Dang, I'll be out of town that weekend. My wife and I wll be making a road trip to Colorado and on up to Utah and back. That will take up June 26th through July? We really don't have a return date in mind.

That sounds like a great idea, Donnie. We've had gatherings in the past on the TTMB since it's inception in the late '90's but never a photog get-to-gather. Always lots of food, fun and bull at those events.

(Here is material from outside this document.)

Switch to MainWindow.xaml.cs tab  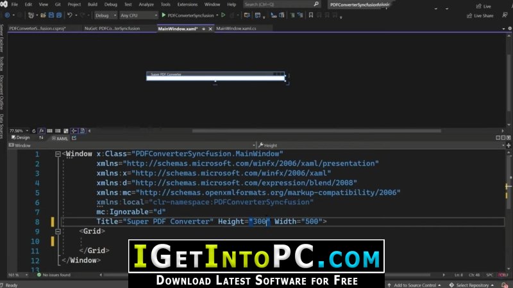[x=236, y=28]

Just a thought. Even though it is a big park, it will prolly be real crowded that weekend.

Mike


----------



## Donnie Hayden (Mar 7, 2005)

I didnt think about the park being crowded that weekend. I'm sure something will work out far as a date is concerned. Road trip eh, sounds fun! I got so much stuff lined up the rest of the month...I should have waited to take my vacation lol. I have a R/C race to shoot next weekend. Then on the 24th, I am taking my son to the Toyota Center to watch wrestling and get a bunch of pics. On the 28th, I have another photo shoot to do. Whew! I'm tired already lol.


----------



## seawings (Aug 28, 2004)

The 4th. of July weekend might be a tough time to schedule a get together...many family outings and vacations. I believe you've got a great idea and will be a great success if we have the correct timing / date.


----------



## Arlon (Feb 8, 2005)

How about boliver flats at 5am some saturday morning.. (-:}


----------



## Donnie Hayden (Mar 7, 2005)

LoL Arlon.


----------



## Dolphin (May 21, 2004)

Donnie Hayden said:


> LoL Arlon.


Ditto!!! LOL.


----------